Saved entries
····················
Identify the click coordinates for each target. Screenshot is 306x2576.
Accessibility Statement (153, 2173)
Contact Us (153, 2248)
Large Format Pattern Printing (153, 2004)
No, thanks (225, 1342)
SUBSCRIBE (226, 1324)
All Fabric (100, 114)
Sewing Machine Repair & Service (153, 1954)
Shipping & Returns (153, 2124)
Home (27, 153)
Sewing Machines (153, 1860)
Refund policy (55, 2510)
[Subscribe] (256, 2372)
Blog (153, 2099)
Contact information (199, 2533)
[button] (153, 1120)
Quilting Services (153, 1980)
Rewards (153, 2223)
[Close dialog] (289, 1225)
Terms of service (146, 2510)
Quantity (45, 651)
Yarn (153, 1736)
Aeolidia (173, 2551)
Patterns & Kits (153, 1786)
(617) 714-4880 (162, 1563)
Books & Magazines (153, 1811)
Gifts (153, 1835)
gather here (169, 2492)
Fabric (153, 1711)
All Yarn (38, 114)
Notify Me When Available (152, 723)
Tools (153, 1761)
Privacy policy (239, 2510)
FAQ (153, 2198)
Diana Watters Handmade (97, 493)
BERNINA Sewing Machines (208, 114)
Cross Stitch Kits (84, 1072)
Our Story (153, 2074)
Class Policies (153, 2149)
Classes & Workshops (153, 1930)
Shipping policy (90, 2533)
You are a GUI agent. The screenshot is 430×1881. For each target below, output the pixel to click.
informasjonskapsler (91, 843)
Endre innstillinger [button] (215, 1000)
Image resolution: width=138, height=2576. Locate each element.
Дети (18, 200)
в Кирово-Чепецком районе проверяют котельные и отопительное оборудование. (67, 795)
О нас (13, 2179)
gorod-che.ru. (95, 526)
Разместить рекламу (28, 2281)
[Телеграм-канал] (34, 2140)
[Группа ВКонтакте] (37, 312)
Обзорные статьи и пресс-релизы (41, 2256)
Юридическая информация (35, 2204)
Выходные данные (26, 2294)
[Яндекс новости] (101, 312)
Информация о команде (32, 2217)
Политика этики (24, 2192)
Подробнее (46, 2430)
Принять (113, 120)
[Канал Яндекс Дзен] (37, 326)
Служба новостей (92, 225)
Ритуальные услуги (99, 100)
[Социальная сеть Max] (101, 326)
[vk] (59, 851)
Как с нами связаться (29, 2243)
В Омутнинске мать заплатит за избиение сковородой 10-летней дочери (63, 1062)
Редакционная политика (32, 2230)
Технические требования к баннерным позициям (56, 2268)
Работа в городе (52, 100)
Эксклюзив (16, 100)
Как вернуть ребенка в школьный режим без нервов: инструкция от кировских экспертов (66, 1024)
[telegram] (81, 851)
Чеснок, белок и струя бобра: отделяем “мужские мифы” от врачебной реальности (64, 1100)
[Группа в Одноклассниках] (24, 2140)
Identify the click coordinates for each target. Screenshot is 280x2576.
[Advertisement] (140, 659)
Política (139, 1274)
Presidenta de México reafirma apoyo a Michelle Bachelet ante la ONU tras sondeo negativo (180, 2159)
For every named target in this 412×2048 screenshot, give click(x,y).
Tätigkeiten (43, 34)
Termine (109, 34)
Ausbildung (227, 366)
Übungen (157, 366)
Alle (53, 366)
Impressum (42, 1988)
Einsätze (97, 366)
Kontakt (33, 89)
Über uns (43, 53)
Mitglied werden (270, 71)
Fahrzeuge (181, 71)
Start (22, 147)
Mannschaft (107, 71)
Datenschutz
····················
## TRY IT
Look over the data above and show each line that contains "Machines".

## WRITTEN ANSWER
Sewing Machines (153, 1860)
BERNINA Sewing Machines (208, 114)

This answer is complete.